Start of Data for analysis

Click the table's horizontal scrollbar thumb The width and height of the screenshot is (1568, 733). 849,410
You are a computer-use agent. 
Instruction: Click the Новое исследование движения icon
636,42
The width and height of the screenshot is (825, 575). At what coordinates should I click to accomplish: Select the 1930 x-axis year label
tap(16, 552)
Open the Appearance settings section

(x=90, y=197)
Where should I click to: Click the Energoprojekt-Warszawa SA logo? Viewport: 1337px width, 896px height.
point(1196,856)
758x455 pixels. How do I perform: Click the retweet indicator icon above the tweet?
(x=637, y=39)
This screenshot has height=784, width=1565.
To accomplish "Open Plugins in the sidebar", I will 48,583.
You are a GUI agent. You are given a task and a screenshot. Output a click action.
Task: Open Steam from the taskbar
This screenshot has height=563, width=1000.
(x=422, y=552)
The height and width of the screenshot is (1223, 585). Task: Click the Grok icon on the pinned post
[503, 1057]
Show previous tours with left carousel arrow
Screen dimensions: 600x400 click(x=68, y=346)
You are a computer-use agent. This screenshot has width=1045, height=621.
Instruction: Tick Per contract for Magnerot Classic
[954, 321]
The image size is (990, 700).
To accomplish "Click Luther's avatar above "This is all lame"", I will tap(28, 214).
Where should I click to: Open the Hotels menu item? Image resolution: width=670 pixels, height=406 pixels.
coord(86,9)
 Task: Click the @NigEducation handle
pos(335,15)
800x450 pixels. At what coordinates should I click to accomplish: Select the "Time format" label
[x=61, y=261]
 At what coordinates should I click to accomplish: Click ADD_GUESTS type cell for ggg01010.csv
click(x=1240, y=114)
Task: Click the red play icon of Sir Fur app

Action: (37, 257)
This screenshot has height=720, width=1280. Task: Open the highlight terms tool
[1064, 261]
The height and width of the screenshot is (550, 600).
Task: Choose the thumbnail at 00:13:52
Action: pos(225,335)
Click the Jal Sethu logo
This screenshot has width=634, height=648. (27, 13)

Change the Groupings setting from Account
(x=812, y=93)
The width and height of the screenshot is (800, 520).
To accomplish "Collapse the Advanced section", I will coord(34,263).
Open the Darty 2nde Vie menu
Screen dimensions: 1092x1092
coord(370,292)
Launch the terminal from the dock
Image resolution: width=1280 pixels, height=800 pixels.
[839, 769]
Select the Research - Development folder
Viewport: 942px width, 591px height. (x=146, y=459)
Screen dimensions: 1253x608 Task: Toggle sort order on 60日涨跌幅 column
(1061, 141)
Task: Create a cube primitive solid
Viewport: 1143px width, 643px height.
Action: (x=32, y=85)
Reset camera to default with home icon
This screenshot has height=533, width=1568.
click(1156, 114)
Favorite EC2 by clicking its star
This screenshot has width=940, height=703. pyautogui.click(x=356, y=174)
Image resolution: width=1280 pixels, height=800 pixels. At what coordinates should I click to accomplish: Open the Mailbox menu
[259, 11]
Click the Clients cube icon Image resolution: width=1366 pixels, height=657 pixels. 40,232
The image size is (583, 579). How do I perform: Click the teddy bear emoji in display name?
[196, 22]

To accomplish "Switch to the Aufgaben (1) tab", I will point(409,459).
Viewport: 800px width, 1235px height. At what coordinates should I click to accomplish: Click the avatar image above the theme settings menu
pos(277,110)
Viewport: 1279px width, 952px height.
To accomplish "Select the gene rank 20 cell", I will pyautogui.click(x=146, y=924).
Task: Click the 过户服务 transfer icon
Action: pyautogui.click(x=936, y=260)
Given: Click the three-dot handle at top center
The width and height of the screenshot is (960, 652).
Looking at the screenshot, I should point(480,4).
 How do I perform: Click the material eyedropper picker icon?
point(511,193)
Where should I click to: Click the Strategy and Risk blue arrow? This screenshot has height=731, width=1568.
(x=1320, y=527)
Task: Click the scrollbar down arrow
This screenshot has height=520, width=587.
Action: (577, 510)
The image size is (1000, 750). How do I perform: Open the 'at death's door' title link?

End of Data for analysis

Description of the task: Please copy out each line of the material that contains the string "cube".

Output:
Task: Create a cube primitive solid
Click the Clients cube icon Image resolution: width=1366 pixels, height=657 pixels. 40,232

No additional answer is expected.